(Instrucción escrita 1)
Filtra las filas y copia cada línea que contenga la palabra "what".

(Fragmento para leer)
----------------------------------------

Historias extraordinarias (Mariano Llinás, 2008)
El retorno a la narración en el cine argentino –a pesar de algunas adaptaciones literarias interesantes aparte de Zama, como El retorno de un lago (2016), de Milagros Mumenthaler, basada en Pozo de aire, de Guadalupe Gaona, y El origen de la tristeza (2017), de Oscar Frenkel, basada en la novela homónima de Pablo Ramos– ha rehuido a “traducir” al lenguaje fílmico obras literarias previas. En cambio los cineastas se han propuesto abordar la literatura –y también las artes visuales y performáticas– a medio camino entre la especificidad de uno y otro medio, explorando el potencial de innovación formal que se abre en el espacio de indistinción entre ellos.

----------------------------------------

(Datos proporcionados)
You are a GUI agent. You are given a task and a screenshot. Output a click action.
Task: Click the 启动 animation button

----------------------------------------

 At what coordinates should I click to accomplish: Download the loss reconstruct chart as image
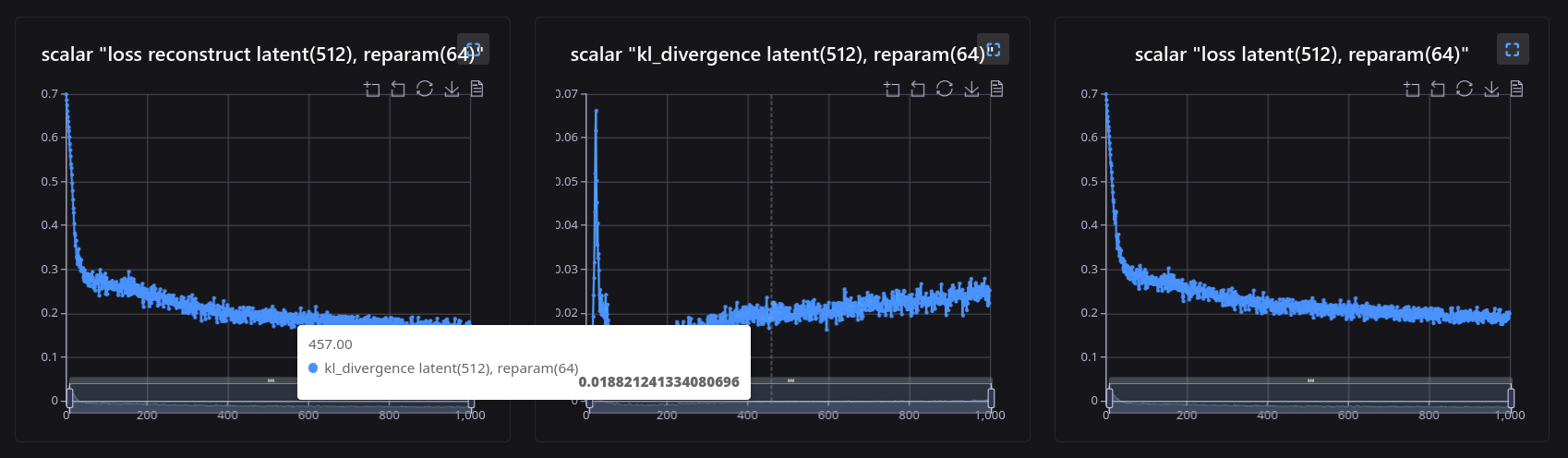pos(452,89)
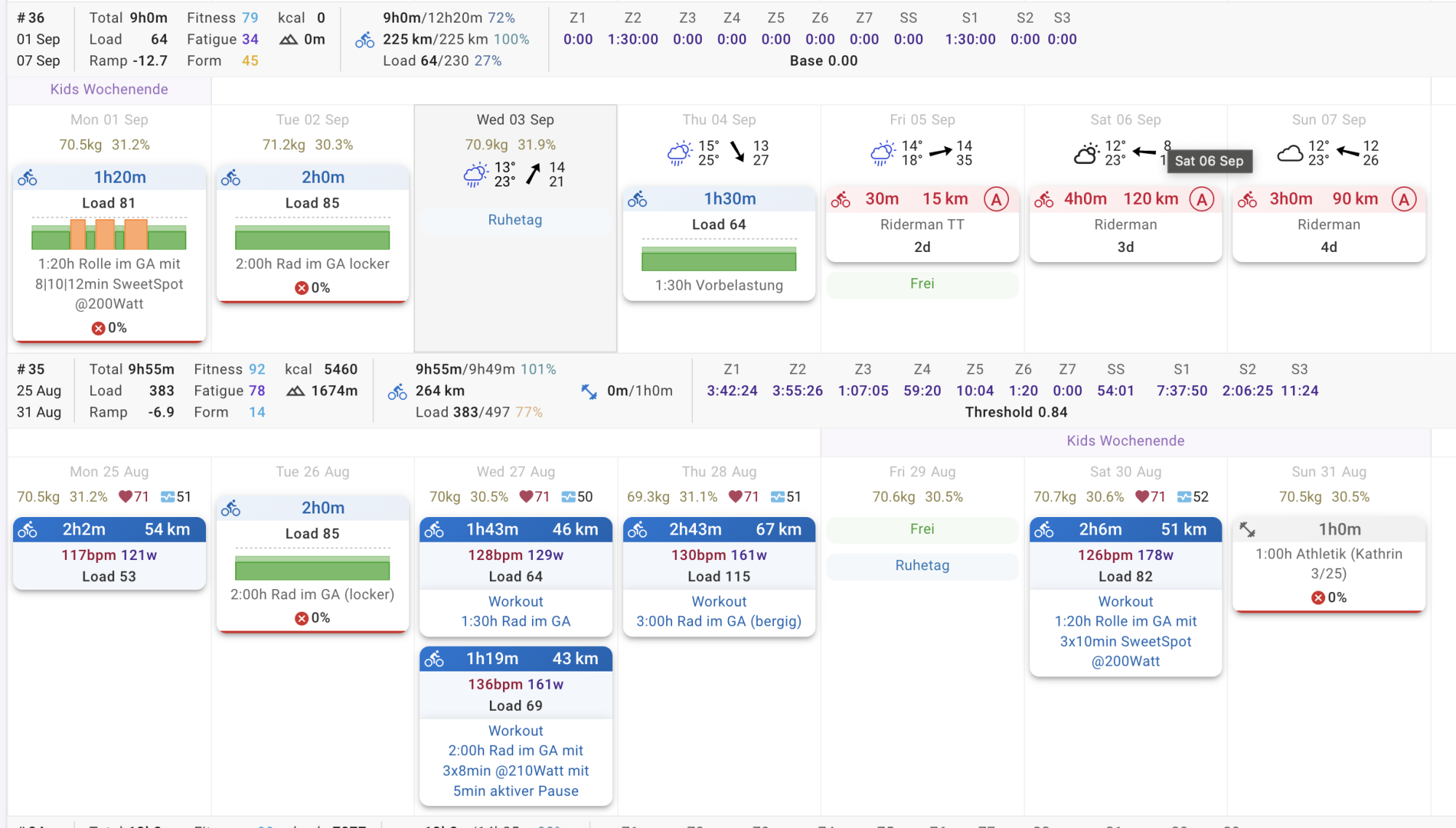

----------------------------------------

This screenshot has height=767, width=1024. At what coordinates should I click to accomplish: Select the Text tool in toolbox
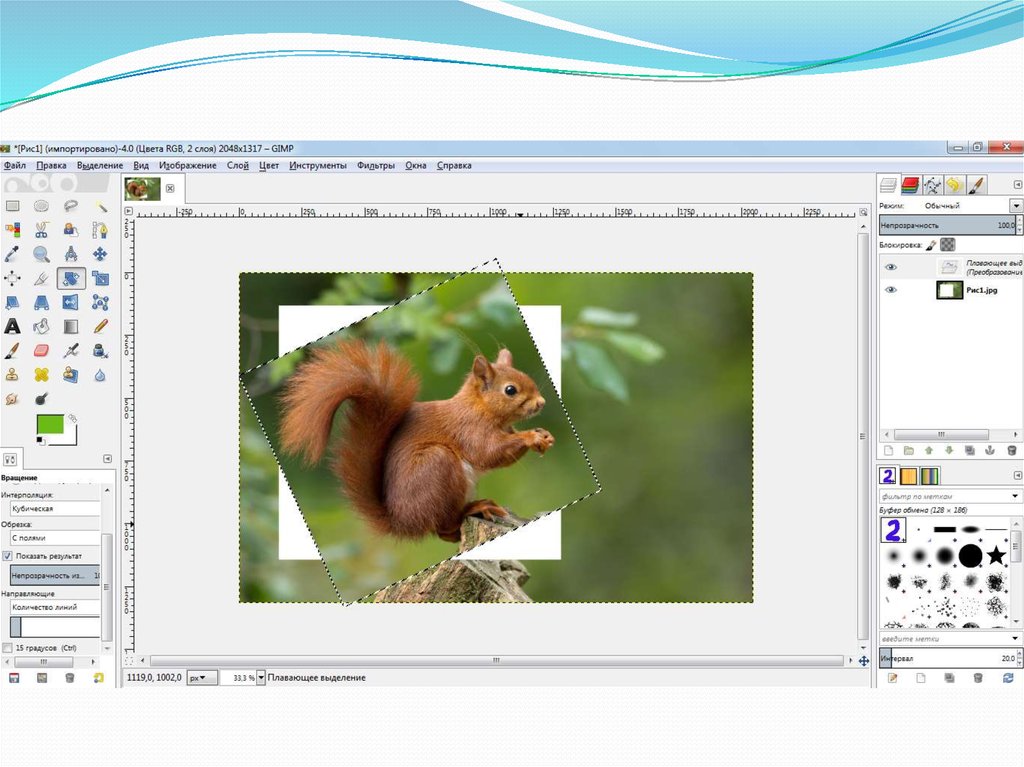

----------------------------------------

(Instrucción escrita 2)
Duplica completo, sin alterar nada, el texto de arriba sobre el cine argentino y la literatura.

(Resultado del ejercicio 1)
 At what coordinates should I click to accomplish: Download the loss reconstruct chart as image
This screenshot has height=767, width=1024. At what coordinates should I click to accomplish: Select the Text tool in toolbox

(Resultado del ejercicio 2)
Historias extraordinarias (Mariano Llinás, 2008)
El retorno a la narración en el cine argentino –a pesar de algunas adaptaciones literarias interesantes aparte de Zama, como El retorno de un lago (2016), de Milagros Mumenthaler, basada en Pozo de aire, de Guadalupe Gaona, y El origen de la tristeza (2017), de Oscar Frenkel, basada en la novela homónima de Pablo Ramos– ha rehuido a “traducir” al lenguaje fílmico obras literarias previas. En cambio los cineastas se han propuesto abordar la literatura –y también las artes visuales y performáticas– a medio camino entre la especificidad de uno y otro medio, explorando el potencial de innovación formal que se abre en el espacio de indistinción entre ellos.